Гусев был мой напарник со вчерашнего дня на уборке какого-то нового барака — мусор сжечь, остальное в землю, в подпол, в вечную мерзлоту.

Я знал Гусева. Мы встречались на прииске года два назад, и именно Гусев помог найти украденную у меня посылку, указал, кого нужно бить, и того били всем бараком, и посылка нашлась. Я дал тогда Гусеву кусок сахару, горсть компоту — не все же я должен был отдать за находку, за донос. Гусеву я могу довериться.

Я нашел выход: сломать руку. Я бил коротким ломом по своей левой руке, но ничего, кроме синяков, не получилось. Не то сила у меня была не та, чтоб сломать человеческую руку, не то внутри какой-то караульщик не давал размахнуться как следует. Пусть размахнется Гусев.

Гусев отказался.

— Я бы мог на тебя донести. По закону разоблачают членовредителей, и ты ухватил бы три года добавки. Но я не стану. Я помню компот. Но браться за лом не проси, я этого не сделаю.

— Почему?

— Потому что ты, когда тебя станут бить у опера, скажешь, что это сделал я.

— Я не скажу.

— Кончен разговор.

Надо было искать какую-то работу еще легче легкого, и я попросил доктора Ямпольского взять меня к себе на строительство больницы. Ямпольский ненавидел меня, но знал, что я работал санитаром раньше.
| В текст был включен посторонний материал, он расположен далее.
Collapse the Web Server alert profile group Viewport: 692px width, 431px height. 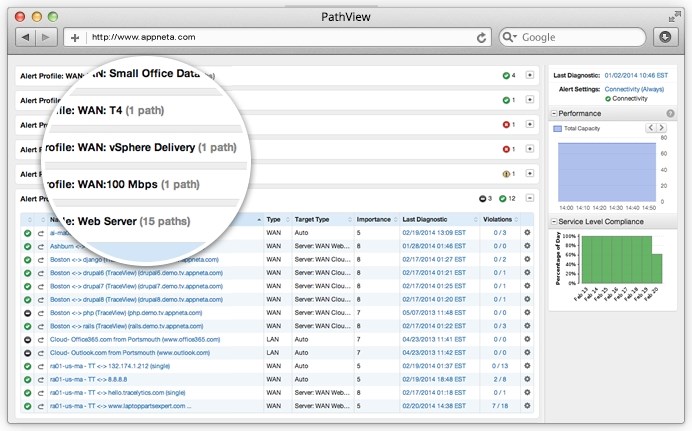530,198
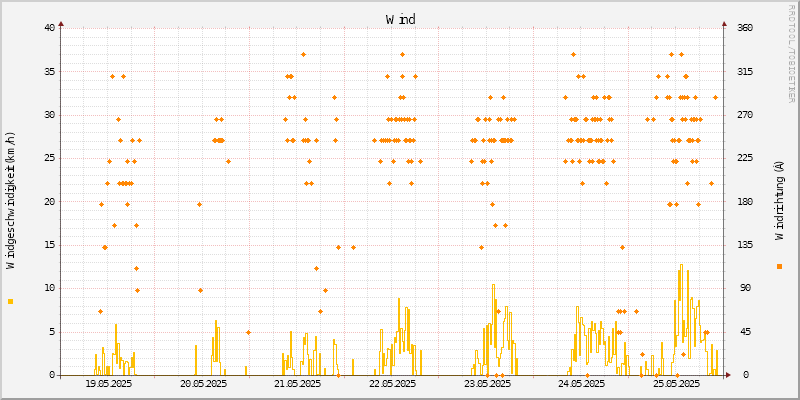Select the 22.05.2025 date label

click(x=392, y=383)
Работником я оказался неподходящим.

— Что же ты, — говорил Ямпольский, почесывая свою ассирийскую бородку, — не хочешь работать.

— Я не могу.

— Ты говоришь «не могу» мне, врачу.

«Вы ведь не врач», — хотел я сказать, ибо я знал, кто такой Ямпольский. Но «не веришь — прими за сказку». Каждый в лагере — арестант или вольный, все равно, работяга или начальник — тот, за кого он себя выдает… С этим считаются и формально, и по существу.

Конечно, доктор Ямпольский — начальник санчасти, а я — работяга, штрафник, спецзонник.

— Я теперь понял тебя, — говорил злобно доктор. — Я тебя выучу жить.

Я молчал. Сколько людей в моей жизни меня учило жить.

— Завтра я тебе покажу. Завтра ты у меня узнаешь…

Но завтра не наступило.

Ночью, вырвавшись вверх по ручью, до нашего города на горе добрались две машины, два грузовика. Рыча и газуя, приползли к воротам зоны и стали сгружаться.

В грузовиках были люди, одетые в иностранную красивую форму.